The reason that the simple "multiply 0.273 by 1024" equation works for Pancam is simply because there is *no* geometric distortion in the optical system. We tried hard to measure it so we could characterize and correct for it, if needed, but as we wrote in our 2003 JGR paper we couldn't detect *any* distortion down to a residual of 0.01% or so across the field--even in the corners.


Doug, thanks for directing me to the more appropriate thread.

I have to disagree with that figure for distortion of 0.01%. There is a fundamental intrinsic distortion present in any optical system, completely independent of the quality of the optics (indeed it exists for a pinhole camera!). It arises because the goal of imaging is always to represent a section of an imaginary sphere surrounding the camera on a flat image plane. In exactly the same way that you cannot represent a section of the earth without distortion on a flat map, any flat image contains fundamentally irreducible distortion (ie even image processing cannot eliminate it).
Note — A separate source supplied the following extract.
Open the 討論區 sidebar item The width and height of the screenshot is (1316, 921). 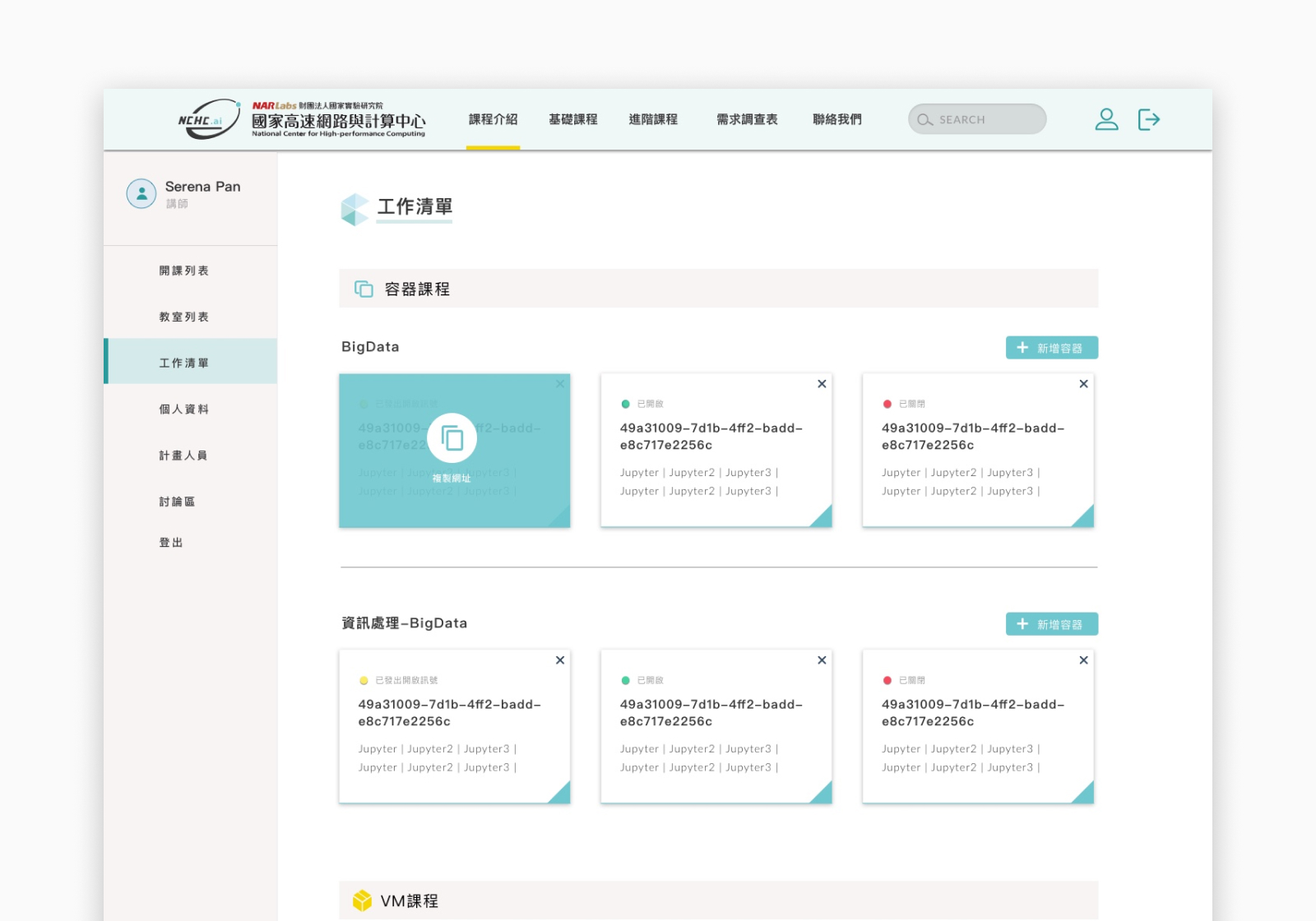point(177,502)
I suspect the distortion figure that Bell was quoting referred to the amount of pinhole or barrel distortion. These can be eliminated. Thus if we image a grid of straight lines on a card normal to the line of sight, the lines will be straight on the image. But distortions remain, in particular radial and azimuthal angular image scales will have to differ.

Just as with maps of earth, the irreducible distortions increase with the size of the section of the sphere we're imaging, ie with the field of view. It's straightforward to calculate the size of the irreducible distortion.
Suppose we're imaging a circle, normal to the line of sight, whose radius subtends angle theta(radians) at the camera. Then it's angular circumference will be 2 pi sin(theta). Lets suppose the angular image scale is constant in the radial direction. Then, working from the image, if that image scale gives us theta for the radius of the circle, it must give us 2 pi theta for the circumference, in disagreement with the actual circumference of 2 pi sin(theta).

The relative error is specified by the ratio, R = 2 pi sin(theta) / 2 pi theta = sin(theta)/theta. As expected this ratio approaches unity, ie distortion approaches zero, as fov theta approaches zero. For pancam we have theta = 8 degrees, which gives R = 0.9968. Therefore the radial and azimuthal angular image scales must differ by (1 - R) = 0.32%. (Actually the value will be even larger in the corners.) This irreducible distortion is much larger than the quoted value 0.01%.

This ratio R is important when converting pixel separations to angular separations, since the scale factor used to do this (0.273mrad/pixel) must vary by at least 0.32% across the frame and for different orientations. Eg, when comparing a line through the centre of the fov (radial) vs. a line across one edge (more or less azimuthal).

Of course in the end the effect is still small. 0.32% corresponds to an error of only 3 pixels for a 1024 pixel line! Indeed according to the Bell et al JGR (2003) paper, the fov's of the 4 pancams vary by a comparable amount! (It's not clear if this is just measurement uncertainty).